Mike Krzyzewski: Nadszedł czas, aby zdobyć złoty medal

Nie sprostały Chiny i Angola. Nic do powiedzenia nie mieli także Grecy i Hiszpanie. Z kolei w swoim ostatnim spotkaniu fazy grupowej Amerykanie zmiażdżyli reprezentację Niemiec, gromiąc naszych zachodnich sąsiadów 106:57. Tuż po tym pojedynku szkoleniowiec gwiazd z NBA Mike Krzyzewski zapowiedział wyraźnie, że jego gracze rozpoczynają walkę o medal z najcenniejszego kruszcu.

Reprezentacja Niemiec w fatalnym stylu zakończyła swój udział na igrzyskach olimpijskich w Pekinie. Przegrana różnicą 49 punktów mówi sama za siebie. Nasi zachodni sąsiedzi wracają do kraju z zaledwie jednym zwycięstwem, odniesionym na początku rozgrywek ze słabiutką Angolą. - Graliśmy z nimi cztery lata temu. Wtedy to był jednak kompletnie inny zespół. Ich chemia w grze jest teraz tak dobra, poza tym świetnie bronią. Myślę, że są nie do pokonania. Co prawda przez 40 minut gry na parkiecie nigdy nie wiadomo co się wydarzy, ale byłbym niezwykle zaskoczony gdyby nie wywalczyli złotego medalu - powiedział Dirk Bauermann, szkoleniowiec niemieckiego zespołu.

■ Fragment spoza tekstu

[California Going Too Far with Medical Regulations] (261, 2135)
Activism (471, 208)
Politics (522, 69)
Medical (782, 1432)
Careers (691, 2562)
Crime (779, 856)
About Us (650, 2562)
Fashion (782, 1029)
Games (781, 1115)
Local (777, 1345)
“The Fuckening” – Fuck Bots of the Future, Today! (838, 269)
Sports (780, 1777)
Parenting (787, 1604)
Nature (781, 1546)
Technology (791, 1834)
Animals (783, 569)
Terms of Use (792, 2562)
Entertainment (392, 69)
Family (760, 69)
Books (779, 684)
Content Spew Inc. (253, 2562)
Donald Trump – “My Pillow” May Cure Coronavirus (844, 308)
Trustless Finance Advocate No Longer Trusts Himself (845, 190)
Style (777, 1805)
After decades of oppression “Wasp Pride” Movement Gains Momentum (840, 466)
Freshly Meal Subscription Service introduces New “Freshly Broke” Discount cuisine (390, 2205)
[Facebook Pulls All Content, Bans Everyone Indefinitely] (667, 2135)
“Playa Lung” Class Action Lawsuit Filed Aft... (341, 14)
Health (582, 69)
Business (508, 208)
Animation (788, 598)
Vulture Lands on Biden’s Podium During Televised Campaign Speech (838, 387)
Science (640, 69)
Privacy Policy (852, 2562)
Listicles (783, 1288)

Zdanie Bauermanna podziela także opiekun Amerykanów, który po raz pierwszy wyraźnie dał znak, że jego podopiecznych interesuje tylko złoty krążek. - Jesteśmy zadowoleni z faktu, że ukończyliśmy fazę grupową bez porażki i przystępujemy do rundy medalowej. Nadszedł czas, aby zdobyć złoty medal - stwierdził Mike Krzyzewski, szkoleniowiec USA.

Już w czwartek główni faworyci do olimpijskiego złota rozegrają swój mecz w ćwierćfinale a ich przeciwnikiem będzie reprezentacja Australii. Podopieczni trenera Krzyzewskiego tuż przed igrzyskami olimpijskimi potykali się z "Kangurami", które bez Andrewa Boguta w składzie zaprezentowały się bardzo przyzwoicie. - Australia prezentuje całkiem inny styl niż ten, który zaprezentowaliśmy dzisiaj. Są szczególnie skuteczni w grze ofensywnej i wyjątkowo szybcy. To będzie zdecydowanie inny mecz. Spodziewam się, że zagrają twardo i nieustępliwie. Wyjdą na parkiet gotowi do gry i na pewno łatwo się nie poddadzą - prorokuje Kobe Bryant.